In a newsroom, making decisions without data usually means relying solely on intuition, habit, or personal perception. Intuition can be useful, especially when it comes from editorial experience, but on its own it has clear limits. It does not always allow us to distinguish between what seems to work and what actually works. Nor does it allow us to properly understand which types of content generate deeper reading, which build stronger loyalty, which convert better, or which formats perform best with certain audience segments.
Working with data does not mean replacing editorial judgment with a metrics dashboard. It means adding a layer of evidence to the decision-making process. A newsroom that begins to work with data in a mature way does not stop doing journalism: it does it with more information about its audience, about the performance of its content, and about the real impact of its decisions.

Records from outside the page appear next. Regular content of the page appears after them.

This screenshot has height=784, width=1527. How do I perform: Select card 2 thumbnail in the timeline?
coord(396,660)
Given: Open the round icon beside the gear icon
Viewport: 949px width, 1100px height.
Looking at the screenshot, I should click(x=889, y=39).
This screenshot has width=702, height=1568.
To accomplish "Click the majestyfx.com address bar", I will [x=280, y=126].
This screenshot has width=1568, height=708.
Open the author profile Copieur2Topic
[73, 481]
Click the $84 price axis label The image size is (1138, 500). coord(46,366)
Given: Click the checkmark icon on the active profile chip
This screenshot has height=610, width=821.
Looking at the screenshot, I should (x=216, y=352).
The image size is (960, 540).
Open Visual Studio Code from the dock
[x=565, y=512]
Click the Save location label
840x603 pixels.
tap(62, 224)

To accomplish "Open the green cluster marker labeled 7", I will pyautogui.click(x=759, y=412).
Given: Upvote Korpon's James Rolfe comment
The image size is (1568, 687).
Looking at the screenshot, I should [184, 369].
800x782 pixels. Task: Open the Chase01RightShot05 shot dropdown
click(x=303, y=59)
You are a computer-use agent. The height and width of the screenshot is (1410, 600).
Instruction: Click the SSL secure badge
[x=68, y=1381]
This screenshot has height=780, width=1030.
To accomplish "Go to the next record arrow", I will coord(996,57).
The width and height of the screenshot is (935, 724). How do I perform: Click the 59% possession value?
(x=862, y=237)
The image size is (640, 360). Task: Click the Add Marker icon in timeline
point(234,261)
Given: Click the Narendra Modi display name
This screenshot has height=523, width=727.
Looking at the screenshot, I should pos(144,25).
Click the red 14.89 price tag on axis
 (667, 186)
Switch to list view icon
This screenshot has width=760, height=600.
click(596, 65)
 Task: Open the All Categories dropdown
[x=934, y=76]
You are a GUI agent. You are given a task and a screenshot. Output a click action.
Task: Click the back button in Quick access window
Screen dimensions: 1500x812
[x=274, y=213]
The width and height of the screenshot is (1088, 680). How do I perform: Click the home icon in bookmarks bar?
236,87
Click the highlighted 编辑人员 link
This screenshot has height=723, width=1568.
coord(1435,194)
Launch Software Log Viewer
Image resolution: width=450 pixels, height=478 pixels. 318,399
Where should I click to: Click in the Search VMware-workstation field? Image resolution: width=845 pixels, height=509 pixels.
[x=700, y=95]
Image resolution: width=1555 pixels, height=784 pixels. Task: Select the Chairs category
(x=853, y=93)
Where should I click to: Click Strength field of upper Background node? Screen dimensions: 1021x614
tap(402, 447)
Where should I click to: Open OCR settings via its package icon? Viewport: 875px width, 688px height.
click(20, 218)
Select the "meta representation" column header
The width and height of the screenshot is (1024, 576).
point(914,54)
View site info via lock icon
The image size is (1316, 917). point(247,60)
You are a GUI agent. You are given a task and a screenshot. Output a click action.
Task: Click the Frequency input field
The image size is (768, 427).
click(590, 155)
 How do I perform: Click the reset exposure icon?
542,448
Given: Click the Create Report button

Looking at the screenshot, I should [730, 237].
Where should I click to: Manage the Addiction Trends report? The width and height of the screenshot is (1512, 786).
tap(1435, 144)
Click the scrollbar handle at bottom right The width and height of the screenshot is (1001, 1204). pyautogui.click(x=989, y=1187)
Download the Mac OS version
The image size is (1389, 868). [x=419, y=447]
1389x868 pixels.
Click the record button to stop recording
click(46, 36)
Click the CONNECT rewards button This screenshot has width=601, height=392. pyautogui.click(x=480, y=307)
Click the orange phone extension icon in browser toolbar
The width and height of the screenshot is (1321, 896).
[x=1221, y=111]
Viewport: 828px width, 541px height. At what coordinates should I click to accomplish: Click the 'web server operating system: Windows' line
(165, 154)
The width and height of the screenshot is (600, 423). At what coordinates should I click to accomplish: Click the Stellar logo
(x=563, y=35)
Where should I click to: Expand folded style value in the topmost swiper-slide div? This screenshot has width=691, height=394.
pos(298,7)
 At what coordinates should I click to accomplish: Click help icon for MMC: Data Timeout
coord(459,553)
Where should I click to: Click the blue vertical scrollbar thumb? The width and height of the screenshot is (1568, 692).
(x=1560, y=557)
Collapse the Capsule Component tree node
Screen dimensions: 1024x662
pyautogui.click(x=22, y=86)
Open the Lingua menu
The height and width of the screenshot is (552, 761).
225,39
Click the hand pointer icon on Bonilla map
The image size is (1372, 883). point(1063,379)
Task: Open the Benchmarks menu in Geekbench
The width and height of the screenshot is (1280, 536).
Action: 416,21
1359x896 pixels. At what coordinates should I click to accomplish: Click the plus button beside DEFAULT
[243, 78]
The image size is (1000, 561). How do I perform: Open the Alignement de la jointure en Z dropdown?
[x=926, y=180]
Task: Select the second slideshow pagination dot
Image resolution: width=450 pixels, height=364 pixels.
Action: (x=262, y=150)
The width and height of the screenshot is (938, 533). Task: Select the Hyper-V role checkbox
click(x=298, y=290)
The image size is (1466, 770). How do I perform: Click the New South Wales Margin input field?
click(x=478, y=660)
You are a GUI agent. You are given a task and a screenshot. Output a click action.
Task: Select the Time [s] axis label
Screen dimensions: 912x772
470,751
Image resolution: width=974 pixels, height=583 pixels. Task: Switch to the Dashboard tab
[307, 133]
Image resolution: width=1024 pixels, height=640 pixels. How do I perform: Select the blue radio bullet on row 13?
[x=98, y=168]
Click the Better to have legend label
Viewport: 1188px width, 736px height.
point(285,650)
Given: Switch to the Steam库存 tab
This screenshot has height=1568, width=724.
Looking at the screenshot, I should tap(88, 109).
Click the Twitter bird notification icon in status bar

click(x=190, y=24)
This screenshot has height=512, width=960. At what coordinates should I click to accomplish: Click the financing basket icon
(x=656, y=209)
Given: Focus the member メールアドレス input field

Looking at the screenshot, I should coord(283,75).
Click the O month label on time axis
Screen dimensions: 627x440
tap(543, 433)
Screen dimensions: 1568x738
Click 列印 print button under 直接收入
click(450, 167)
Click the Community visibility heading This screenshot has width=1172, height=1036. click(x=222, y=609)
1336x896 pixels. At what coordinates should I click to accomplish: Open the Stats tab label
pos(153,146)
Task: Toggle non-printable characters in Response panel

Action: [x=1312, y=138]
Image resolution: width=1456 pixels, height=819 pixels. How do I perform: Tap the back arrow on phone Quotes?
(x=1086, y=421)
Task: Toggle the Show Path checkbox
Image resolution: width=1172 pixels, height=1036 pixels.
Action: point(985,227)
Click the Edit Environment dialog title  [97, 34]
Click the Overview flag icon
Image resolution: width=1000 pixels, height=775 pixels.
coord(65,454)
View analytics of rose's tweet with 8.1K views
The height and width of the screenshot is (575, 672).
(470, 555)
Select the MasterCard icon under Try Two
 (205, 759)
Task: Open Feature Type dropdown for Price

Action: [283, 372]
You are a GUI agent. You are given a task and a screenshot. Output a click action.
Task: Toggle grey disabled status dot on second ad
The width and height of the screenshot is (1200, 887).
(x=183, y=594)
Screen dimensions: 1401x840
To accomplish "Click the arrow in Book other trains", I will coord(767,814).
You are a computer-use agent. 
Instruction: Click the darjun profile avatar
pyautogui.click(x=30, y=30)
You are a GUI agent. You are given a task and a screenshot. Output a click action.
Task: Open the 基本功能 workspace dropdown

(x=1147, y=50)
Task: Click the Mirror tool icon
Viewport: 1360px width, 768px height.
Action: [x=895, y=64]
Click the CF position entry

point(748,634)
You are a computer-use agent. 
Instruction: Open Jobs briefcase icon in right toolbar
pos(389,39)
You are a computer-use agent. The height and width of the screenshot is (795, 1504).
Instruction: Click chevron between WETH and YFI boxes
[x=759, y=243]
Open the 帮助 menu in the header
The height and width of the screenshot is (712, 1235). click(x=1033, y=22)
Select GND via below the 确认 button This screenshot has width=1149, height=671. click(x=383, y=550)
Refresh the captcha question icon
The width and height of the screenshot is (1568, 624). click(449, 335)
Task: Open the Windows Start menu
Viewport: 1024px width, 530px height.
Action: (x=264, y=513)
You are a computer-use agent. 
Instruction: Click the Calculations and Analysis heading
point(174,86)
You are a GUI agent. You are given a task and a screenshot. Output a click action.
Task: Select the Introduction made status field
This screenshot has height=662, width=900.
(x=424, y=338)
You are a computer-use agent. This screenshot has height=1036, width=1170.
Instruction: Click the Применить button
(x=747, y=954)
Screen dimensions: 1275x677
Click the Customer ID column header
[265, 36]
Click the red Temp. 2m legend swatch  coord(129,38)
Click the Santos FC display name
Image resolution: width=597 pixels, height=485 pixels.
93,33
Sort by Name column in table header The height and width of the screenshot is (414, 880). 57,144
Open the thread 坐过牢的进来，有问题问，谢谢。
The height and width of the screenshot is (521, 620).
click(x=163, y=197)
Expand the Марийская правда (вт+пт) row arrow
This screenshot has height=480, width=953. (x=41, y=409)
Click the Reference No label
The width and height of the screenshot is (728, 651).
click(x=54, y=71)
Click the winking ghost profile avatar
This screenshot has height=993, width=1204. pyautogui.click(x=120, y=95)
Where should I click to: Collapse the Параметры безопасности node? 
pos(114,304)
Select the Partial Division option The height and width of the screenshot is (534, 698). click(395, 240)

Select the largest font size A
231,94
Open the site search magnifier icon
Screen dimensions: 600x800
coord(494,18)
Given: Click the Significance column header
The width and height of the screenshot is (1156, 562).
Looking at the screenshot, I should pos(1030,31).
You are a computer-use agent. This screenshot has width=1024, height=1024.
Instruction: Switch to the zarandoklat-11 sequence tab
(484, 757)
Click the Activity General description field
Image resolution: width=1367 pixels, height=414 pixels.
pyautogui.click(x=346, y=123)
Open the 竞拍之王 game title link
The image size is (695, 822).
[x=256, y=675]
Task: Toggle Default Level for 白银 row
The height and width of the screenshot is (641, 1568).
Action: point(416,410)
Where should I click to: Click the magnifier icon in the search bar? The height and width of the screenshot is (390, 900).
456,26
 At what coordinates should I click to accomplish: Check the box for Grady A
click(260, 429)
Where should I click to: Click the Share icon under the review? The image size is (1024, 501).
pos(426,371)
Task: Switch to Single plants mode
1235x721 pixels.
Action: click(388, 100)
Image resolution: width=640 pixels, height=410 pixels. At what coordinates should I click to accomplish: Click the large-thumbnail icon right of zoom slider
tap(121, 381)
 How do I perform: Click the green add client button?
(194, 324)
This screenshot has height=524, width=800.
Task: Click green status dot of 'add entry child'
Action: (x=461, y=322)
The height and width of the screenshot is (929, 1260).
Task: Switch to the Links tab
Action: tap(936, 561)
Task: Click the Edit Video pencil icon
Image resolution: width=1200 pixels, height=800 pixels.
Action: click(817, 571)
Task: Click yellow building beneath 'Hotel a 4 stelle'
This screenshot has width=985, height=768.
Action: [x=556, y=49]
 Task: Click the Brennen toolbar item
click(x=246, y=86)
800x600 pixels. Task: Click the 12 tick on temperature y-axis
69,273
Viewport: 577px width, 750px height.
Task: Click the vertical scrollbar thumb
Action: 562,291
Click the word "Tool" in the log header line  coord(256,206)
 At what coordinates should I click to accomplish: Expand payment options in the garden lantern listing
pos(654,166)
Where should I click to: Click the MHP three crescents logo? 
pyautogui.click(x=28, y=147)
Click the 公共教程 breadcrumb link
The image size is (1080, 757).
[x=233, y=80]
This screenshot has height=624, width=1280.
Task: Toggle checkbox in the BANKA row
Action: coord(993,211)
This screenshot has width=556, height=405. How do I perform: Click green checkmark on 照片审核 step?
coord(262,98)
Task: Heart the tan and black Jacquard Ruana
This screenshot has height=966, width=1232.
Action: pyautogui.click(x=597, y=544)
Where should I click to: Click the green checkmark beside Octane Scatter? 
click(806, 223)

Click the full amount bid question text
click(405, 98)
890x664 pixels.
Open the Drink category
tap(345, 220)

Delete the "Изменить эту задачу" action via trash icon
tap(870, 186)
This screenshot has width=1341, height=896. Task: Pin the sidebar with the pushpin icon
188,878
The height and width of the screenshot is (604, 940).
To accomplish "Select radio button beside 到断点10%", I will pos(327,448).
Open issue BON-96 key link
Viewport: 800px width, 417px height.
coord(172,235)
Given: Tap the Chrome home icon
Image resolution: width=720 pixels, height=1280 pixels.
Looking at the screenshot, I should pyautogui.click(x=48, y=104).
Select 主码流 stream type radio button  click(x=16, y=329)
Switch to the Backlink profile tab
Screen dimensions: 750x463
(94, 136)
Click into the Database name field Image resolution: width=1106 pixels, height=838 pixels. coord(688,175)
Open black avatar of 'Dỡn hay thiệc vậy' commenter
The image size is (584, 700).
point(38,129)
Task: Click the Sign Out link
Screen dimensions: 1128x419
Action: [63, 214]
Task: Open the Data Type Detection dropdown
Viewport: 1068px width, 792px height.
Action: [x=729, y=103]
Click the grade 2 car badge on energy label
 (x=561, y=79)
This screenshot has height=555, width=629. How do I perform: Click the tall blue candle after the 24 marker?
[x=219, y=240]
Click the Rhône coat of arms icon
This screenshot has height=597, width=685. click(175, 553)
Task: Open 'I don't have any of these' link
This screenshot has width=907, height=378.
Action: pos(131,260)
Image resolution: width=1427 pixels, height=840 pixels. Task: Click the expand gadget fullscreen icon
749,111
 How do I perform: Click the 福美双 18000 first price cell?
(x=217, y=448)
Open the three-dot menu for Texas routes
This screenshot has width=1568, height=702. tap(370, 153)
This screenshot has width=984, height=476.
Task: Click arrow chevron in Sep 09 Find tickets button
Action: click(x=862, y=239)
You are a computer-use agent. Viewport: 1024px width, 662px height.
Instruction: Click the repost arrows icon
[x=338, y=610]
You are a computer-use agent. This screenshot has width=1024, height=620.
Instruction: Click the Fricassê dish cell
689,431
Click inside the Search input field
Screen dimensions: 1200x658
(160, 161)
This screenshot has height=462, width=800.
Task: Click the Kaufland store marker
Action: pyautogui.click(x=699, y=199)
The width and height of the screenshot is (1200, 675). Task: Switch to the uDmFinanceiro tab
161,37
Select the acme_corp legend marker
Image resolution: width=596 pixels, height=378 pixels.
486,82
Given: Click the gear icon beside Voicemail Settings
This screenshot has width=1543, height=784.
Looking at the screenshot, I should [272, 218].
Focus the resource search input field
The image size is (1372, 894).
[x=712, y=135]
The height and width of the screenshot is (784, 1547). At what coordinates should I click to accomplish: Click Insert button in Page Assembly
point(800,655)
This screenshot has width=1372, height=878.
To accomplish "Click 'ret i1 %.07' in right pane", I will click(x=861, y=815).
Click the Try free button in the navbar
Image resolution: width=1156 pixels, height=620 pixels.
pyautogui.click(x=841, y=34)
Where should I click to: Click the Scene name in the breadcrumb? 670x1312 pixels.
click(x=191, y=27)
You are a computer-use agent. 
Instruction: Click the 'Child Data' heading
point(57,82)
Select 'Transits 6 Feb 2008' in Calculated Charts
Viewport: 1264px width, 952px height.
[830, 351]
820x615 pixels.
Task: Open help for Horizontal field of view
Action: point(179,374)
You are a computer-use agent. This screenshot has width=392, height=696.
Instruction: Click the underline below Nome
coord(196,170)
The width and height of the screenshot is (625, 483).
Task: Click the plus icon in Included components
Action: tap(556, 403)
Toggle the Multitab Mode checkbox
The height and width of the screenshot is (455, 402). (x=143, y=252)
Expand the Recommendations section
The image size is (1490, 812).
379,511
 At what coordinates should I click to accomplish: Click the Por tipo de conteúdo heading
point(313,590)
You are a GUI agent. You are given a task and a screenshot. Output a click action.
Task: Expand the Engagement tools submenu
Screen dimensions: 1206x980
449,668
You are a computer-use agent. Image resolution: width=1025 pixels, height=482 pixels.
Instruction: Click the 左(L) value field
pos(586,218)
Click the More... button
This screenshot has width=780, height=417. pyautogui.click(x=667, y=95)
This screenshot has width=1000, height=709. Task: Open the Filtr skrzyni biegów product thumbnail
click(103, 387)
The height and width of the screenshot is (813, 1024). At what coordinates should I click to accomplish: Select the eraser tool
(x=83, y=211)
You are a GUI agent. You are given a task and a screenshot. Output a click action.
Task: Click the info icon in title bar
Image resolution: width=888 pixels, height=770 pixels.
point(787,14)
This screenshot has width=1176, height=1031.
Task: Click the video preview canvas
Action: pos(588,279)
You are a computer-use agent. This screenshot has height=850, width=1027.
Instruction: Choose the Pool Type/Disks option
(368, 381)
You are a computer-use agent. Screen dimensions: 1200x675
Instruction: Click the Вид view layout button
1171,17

This first block is designed for people who do not yet work with data systematically or who do so in a very basic way. The goal is not to turn the student into an advanced analyst, but to provide a sufficient foundation to understand what is measured, how it is measured, how to interpret results correctly, and how to present information in a clear and useful way.
By the end of the block, the student should be able to answer questions such as:
• What is the difference between an important metric and a secondary metric?
• What does it actually mean to “measure well”?
• How does a user action become a data point in a dashboard?
• What basic information can be used to understand different types of users?
• How can a dataset be summarized properly?
• Which chart should be used in each case?